Les propositions avancées se basent sur les résultats auxquels ont abouti les chercheurs qui ont réalisé l'enquête pour le compte de l'OMS. Parmi ces résultats on a cité en premier lieu «la profonde insatisfaction des populations» qui se plaignent en premier lieu du «mauvais accueil» et de «l'absence d'écoute». Ces revendications sont récurrentes et essentielles chez les personnes touchées par l'enquête. A ce propos, les deux conférenciers ont indiqué que l'enquête a touché 840 ménages, répartis sur deux villes, «régions contrastées», en l'occurrence Oran et Tissemsilt. Elle a concerné aussi 6 établissements publics de santé, 45 entretiens approfondis et 12 focus groupe. Par focus groupe on entend un entretien collectif en présence des jeunes, des vieux et des femmes. L'ONS a contribué à la confection de cet échantillon et l'entreprise est considérée «enquête lourde» et n'a coûté que 5 millions de DA. Ce qui est dérisoire eu égard à ses résultats, le monde et la logistique qu'elle a mobilisés, constate un spécialiste. Parmi les résultats de cette enquête, on signale «l'absence de confiance entre les acteurs de la santé». Dans ce sens, le patient, et tous les travaux du GRAS insistent sur ce point, doit être considéré comme acteur et non comme simple consommateur. Aussi, l'enquête est arrivée à un constat répété partout ailleurs : «absence de l'Etat». Parmi les attentes des usagers on note la revendication «d'un contrôle de proximité» au lieu et à la place des «visites protocolaires» des hauts responsables qui n'aboutissent à rien. En outre, les usagers réclament, selon cette enquête, un autre type de «régulation» ne fonctionnant pas sur «la jonction administrative» mais sur «un rapport contractuel entre les acteurs de la santé». Dans sa présentation des résultats de l'approche quantitative, le professeur Lidoun Nouri a indiqué, entre autres, que l'hypertension et le diabète sont les pathologies prédominantes dans les deux régions touchées par l'enquête. Il a aussi indiqué que la télévision avec un taux de 54% s'avère la première source d'information en matière de santé, suivie par les amis avec un taux de 21% de récurrence. Toujours dans le cadre des résultats quantitatifs, l'hôpital s'avère le premier recours en cas de mal pour 52% des usagers. On notera le retour remarqué des guérisseurs traditionnels et des guérisseurs spirituels comme source de soins.

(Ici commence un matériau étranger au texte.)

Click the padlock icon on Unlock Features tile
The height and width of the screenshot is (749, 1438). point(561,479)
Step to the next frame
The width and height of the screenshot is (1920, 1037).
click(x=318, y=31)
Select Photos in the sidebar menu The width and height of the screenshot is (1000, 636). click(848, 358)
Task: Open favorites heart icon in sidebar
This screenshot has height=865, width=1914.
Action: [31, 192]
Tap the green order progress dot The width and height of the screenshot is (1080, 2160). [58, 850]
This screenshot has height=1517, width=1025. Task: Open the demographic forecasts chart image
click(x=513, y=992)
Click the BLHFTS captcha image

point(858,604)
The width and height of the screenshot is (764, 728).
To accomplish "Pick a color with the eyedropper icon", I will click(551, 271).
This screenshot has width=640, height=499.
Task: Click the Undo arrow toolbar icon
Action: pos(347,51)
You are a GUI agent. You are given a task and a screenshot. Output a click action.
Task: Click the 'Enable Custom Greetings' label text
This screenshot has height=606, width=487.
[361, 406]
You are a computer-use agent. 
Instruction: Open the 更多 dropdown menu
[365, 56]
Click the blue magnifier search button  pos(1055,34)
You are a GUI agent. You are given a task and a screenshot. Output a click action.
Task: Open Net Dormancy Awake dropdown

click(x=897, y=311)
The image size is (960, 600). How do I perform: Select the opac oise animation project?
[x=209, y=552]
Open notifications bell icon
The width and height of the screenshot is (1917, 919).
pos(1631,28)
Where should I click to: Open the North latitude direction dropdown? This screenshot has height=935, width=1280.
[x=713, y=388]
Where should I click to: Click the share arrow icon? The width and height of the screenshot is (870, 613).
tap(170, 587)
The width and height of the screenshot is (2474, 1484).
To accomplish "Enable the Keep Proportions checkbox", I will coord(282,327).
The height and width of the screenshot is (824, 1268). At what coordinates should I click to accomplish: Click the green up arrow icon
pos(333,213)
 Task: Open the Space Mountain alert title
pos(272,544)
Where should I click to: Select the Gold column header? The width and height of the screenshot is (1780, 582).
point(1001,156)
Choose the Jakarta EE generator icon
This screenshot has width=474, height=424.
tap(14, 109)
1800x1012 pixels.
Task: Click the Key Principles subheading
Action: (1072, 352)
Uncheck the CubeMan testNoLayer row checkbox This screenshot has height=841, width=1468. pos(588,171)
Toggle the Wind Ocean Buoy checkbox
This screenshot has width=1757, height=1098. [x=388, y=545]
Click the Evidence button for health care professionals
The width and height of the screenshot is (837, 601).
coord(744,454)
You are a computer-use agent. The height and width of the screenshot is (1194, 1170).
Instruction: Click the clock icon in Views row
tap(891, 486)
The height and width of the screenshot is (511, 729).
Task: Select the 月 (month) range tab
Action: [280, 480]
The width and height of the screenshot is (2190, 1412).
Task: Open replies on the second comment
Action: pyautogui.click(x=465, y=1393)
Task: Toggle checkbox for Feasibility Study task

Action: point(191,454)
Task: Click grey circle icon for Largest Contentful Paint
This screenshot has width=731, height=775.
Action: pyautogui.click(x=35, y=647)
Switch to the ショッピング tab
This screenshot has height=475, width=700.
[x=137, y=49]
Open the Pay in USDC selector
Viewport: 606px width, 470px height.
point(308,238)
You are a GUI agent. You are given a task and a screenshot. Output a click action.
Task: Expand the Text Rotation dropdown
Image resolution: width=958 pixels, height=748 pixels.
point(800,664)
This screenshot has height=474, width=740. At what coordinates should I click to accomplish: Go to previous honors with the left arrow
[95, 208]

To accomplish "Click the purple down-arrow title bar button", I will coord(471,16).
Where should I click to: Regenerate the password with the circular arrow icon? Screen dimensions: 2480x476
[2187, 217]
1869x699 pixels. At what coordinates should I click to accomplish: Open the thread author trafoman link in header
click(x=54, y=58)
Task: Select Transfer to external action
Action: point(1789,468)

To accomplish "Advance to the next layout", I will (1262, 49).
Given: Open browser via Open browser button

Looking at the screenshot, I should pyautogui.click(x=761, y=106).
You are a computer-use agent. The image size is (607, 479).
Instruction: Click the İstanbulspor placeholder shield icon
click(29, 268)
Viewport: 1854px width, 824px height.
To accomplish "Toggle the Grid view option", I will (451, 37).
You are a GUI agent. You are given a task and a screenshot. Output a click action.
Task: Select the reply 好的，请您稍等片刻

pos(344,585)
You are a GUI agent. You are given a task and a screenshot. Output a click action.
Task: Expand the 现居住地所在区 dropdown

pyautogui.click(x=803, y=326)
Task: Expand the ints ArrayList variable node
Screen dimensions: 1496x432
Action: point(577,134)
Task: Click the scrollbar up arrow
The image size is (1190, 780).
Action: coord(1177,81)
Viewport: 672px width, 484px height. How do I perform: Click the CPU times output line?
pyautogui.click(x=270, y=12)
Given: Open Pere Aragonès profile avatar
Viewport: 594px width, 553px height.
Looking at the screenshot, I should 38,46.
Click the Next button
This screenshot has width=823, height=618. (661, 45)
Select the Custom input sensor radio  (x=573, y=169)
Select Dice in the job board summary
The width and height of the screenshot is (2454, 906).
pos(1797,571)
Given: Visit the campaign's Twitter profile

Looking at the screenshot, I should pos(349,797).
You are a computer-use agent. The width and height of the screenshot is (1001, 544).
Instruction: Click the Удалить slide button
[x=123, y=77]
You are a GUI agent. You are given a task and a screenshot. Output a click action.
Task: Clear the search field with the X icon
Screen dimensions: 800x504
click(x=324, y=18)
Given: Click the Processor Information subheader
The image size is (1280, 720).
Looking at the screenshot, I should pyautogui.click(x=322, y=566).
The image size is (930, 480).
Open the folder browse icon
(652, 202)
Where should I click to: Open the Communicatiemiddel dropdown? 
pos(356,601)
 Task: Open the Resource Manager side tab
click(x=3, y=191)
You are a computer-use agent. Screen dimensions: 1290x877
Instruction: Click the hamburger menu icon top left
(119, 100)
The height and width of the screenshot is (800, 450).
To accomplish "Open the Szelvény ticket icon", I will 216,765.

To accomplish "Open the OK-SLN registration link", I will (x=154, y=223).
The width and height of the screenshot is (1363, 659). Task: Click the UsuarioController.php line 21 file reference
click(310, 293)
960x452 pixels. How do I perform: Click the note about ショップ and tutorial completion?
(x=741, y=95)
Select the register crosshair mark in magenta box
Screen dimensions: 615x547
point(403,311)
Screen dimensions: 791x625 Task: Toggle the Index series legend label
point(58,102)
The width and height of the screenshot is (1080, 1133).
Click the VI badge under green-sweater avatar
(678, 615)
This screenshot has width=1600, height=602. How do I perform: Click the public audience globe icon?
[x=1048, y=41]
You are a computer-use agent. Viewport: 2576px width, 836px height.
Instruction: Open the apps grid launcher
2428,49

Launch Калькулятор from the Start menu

Lors des débats, Mohamed Mebtoul a longuement insisté sur la notion «d'acteur de santé». Il ressort de ses dires qu'aussi bien le patient, le médecin et l'administrateur se trouvent, à des niveaux différents bien sûr, dans la même situation. Tous, ils sont inscrits dans un système les excluant et les réduisant à des exécutants. Il plaidera pour la réhabilitation de l'écoute du patient. Dans cet ordre, il invitera les étudiants à consulter «la banque de données» récoltée de l'écoute des patients et qui se trouve à leur disposition dans le laboratoire du GRAS.